[START OF INPUT FOR THIS TASK]
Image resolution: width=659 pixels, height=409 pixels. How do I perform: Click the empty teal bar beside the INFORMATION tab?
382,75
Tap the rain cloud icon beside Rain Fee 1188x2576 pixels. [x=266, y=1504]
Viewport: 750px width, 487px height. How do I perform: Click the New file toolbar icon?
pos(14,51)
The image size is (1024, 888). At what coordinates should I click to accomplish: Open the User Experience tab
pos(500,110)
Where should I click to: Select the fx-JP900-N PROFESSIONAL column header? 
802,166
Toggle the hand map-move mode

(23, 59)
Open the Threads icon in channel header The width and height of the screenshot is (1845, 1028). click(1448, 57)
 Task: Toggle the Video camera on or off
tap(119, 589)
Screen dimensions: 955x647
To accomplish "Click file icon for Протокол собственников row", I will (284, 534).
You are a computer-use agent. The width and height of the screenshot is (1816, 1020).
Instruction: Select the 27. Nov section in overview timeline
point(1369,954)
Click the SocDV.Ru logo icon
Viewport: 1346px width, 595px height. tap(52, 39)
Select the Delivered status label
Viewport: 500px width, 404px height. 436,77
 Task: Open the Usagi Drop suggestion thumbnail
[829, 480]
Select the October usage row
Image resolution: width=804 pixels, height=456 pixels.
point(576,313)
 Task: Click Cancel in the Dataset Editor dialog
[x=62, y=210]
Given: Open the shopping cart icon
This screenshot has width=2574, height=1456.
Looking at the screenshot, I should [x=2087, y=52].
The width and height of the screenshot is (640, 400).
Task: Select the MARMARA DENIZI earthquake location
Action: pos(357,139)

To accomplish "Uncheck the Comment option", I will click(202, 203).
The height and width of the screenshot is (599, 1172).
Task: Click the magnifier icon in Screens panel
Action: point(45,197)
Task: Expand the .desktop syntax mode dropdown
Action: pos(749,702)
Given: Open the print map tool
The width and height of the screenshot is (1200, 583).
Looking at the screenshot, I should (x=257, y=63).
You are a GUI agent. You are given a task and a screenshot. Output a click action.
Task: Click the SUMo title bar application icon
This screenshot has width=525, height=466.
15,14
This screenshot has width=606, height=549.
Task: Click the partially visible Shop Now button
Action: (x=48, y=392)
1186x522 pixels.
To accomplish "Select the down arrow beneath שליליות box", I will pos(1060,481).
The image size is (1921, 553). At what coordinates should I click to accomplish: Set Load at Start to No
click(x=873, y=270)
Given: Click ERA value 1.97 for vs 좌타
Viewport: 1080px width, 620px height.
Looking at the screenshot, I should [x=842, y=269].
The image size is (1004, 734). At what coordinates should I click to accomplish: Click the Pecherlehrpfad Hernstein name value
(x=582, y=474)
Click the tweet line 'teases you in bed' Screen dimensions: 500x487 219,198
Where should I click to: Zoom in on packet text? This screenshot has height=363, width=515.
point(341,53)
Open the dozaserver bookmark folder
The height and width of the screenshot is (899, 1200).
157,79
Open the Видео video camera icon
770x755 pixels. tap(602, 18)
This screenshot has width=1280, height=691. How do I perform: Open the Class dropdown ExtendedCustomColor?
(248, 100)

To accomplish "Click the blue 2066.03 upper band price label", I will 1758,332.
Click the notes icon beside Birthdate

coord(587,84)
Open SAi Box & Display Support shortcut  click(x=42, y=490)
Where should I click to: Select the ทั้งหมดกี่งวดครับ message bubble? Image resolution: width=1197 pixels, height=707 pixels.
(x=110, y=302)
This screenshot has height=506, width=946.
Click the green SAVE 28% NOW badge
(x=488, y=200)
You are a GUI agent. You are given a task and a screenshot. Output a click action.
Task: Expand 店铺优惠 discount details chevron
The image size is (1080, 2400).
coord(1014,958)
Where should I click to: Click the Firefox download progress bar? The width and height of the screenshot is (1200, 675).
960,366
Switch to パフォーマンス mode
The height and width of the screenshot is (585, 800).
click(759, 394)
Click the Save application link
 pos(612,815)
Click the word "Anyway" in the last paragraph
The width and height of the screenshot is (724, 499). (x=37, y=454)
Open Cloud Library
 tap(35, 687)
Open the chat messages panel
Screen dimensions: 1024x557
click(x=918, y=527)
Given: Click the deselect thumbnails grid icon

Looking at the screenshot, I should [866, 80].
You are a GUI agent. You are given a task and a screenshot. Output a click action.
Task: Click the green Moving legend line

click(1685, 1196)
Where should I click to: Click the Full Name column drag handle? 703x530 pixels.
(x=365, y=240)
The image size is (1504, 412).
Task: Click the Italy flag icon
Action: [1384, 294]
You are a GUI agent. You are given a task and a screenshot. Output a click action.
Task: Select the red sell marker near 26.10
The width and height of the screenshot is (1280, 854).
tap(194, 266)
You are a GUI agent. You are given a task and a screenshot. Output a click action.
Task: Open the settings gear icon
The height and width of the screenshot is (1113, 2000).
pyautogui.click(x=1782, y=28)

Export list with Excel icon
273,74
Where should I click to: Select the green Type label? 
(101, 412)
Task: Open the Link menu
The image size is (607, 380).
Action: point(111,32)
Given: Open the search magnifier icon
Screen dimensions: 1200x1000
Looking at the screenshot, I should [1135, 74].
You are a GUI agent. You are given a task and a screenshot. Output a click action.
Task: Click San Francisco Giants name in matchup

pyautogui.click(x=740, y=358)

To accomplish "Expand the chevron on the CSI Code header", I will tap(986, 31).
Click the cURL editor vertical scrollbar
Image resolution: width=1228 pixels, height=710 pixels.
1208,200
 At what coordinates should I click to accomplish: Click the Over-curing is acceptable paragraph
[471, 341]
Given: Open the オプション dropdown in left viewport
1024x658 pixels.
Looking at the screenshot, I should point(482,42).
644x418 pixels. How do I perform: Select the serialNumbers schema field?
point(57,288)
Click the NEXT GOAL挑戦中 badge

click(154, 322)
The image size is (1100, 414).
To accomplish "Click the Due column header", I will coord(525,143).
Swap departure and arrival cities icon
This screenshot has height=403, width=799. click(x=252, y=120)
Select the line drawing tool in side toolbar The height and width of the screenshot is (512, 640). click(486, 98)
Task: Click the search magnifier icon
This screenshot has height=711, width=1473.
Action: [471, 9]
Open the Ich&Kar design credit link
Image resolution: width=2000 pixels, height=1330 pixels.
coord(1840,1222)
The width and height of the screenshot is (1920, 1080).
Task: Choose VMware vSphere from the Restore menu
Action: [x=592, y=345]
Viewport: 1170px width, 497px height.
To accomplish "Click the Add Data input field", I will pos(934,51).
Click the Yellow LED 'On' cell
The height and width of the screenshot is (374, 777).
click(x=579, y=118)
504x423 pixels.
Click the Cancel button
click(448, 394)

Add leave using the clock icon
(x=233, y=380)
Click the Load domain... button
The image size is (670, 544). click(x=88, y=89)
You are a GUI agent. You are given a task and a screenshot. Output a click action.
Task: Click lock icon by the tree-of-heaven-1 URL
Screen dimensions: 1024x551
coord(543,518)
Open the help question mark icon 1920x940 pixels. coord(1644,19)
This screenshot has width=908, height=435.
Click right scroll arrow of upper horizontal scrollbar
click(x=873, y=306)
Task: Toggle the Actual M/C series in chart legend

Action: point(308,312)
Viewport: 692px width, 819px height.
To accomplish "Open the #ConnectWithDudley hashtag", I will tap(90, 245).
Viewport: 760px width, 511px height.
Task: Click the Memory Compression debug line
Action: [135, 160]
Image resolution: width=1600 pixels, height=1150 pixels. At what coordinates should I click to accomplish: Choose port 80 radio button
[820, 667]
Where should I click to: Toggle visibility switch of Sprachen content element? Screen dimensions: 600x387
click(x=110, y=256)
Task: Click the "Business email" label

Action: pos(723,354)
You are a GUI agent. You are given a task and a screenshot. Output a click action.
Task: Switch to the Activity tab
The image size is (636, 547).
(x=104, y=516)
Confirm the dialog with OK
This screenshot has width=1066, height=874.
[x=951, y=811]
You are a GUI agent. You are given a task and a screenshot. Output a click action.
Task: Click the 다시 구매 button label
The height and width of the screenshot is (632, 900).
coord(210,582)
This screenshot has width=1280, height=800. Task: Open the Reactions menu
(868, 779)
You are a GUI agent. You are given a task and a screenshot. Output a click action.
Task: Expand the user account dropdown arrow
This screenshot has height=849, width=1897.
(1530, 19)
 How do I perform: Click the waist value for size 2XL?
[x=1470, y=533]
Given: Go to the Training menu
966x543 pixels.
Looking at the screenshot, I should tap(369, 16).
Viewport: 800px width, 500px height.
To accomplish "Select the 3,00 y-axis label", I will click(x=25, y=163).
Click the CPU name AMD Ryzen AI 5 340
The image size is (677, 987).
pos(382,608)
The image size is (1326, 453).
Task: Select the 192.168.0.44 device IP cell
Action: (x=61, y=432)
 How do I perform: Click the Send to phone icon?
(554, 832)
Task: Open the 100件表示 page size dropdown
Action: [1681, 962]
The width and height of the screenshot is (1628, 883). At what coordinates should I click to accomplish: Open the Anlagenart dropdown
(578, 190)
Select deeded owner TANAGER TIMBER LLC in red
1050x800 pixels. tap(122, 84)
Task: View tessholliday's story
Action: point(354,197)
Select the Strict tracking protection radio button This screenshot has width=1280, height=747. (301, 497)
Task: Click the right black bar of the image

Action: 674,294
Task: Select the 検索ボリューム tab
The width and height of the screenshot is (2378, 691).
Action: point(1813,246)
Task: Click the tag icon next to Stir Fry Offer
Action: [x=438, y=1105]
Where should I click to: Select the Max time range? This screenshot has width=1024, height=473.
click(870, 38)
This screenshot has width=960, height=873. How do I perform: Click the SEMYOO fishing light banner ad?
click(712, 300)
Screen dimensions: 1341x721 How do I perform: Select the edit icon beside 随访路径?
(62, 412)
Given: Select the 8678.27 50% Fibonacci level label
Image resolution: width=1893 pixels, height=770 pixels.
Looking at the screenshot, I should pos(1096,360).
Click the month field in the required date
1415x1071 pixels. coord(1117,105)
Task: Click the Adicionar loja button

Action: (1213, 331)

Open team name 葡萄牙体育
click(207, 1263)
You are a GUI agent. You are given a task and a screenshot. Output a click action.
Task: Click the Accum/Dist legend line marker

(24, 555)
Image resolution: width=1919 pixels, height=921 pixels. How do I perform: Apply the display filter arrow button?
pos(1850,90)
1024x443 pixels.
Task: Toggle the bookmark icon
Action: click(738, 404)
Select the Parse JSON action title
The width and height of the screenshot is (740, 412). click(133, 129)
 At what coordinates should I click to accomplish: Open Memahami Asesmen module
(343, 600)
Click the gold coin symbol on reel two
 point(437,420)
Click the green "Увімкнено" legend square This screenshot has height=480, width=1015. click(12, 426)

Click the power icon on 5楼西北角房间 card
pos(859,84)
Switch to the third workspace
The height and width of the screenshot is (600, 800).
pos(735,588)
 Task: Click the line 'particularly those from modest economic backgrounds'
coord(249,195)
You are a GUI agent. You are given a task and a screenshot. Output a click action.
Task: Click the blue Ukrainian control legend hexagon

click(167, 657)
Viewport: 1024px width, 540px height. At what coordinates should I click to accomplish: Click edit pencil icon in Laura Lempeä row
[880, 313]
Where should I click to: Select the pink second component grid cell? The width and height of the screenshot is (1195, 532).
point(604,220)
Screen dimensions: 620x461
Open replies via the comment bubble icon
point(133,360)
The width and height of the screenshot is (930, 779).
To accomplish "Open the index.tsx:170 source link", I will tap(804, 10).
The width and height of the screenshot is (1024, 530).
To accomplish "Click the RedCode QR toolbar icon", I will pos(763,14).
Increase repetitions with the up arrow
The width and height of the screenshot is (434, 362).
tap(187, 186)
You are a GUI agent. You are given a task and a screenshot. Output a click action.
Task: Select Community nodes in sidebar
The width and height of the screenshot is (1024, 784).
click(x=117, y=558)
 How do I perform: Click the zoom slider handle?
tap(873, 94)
[END OF INPUT FOR THIS TASK]
-- TASK GOAL --
Arrange the lines of the listing from the line holding "Viewport: 692px width, 819px height." through the line holding "Action: [135, 160]", inclusive, as a Markdown table with columns named Row and Listing line, leaving out blank lines.

-- WORKED ANSWER --
| Row | Listing line |
|---|---|
| 1 | Viewport: 692px width, 819px height. |
| 2 | To accomplish "Open the #ConnectWithDudley hashtag", I will tap(90, 245). |
| 3 | Viewport: 760px width, 511px height. |
| 4 | Task: Click the Memory Compression debug line |
| 5 | Action: [135, 160] |